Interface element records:

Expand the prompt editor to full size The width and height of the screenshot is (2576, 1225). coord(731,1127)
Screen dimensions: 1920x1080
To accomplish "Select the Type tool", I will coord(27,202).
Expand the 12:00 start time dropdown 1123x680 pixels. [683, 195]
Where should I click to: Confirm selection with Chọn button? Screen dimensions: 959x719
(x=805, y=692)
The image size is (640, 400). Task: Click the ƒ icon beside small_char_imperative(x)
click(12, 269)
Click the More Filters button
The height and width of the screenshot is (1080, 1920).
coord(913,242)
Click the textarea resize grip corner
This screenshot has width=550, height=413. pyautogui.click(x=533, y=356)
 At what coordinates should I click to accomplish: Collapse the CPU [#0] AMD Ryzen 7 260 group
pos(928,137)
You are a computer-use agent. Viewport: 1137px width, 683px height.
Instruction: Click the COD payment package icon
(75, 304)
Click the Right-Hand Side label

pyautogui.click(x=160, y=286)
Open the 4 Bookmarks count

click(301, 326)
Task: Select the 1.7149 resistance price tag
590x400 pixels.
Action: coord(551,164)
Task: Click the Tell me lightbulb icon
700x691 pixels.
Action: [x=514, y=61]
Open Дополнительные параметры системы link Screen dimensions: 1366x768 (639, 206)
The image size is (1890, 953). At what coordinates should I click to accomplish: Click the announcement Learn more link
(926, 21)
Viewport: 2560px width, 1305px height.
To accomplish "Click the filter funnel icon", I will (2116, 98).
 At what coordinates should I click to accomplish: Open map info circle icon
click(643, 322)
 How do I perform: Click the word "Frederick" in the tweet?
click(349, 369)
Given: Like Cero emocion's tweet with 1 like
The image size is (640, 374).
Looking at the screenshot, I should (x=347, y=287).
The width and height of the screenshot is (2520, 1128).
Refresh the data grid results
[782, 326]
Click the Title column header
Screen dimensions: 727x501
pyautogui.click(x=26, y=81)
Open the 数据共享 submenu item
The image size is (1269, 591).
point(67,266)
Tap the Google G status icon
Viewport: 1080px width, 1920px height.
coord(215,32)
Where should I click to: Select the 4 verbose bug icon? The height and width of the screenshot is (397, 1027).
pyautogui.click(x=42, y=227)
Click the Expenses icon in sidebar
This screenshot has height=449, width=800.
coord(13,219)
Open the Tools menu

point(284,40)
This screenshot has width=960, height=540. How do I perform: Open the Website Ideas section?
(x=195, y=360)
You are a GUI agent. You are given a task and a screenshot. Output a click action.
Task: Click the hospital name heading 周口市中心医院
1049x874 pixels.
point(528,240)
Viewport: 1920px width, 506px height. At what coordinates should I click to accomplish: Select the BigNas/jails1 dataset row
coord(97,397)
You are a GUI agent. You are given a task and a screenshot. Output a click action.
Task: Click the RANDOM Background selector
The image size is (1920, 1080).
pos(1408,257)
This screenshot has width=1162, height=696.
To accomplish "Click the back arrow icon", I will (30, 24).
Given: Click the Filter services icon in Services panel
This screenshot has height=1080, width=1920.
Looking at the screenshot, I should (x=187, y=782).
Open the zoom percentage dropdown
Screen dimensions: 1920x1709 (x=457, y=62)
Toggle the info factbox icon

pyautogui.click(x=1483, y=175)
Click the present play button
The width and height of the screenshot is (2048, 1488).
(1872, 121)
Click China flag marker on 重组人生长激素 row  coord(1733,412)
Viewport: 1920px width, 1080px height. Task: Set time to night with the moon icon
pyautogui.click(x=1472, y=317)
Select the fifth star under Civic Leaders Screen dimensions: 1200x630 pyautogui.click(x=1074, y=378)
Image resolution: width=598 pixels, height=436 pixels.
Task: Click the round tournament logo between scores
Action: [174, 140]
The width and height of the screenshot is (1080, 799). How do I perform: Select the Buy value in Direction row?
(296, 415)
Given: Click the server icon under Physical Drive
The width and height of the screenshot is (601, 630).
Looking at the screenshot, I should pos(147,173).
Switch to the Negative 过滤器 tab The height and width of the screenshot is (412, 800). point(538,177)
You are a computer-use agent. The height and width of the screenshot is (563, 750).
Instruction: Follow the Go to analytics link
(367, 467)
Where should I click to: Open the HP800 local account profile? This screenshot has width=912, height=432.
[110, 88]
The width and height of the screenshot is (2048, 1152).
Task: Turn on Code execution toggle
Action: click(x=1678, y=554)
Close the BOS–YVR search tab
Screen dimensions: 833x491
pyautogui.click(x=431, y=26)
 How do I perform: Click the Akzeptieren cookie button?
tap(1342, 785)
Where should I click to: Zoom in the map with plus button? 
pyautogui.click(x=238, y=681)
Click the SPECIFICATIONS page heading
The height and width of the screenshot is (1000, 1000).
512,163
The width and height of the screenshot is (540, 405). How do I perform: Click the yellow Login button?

EXERCISE ::
Turn the material into a numbered list, starting at the line that contains "How do I perform: Click the Akzeptieren" and running through the last line of the material. Leave out any blank lines.

CORRECT OUTPUT ::
1.  How do I perform: Click the Akzeptieren cookie button?
2. tap(1342, 785)
3. Where should I click to: Zoom in the map with plus button? 
4. pyautogui.click(x=238, y=681)
5. Click the SPECIFICATIONS page heading
6. The height and width of the screenshot is (1000, 1000).
7. 512,163
8. The width and height of the screenshot is (540, 405). How do I perform: Click the yellow Login button?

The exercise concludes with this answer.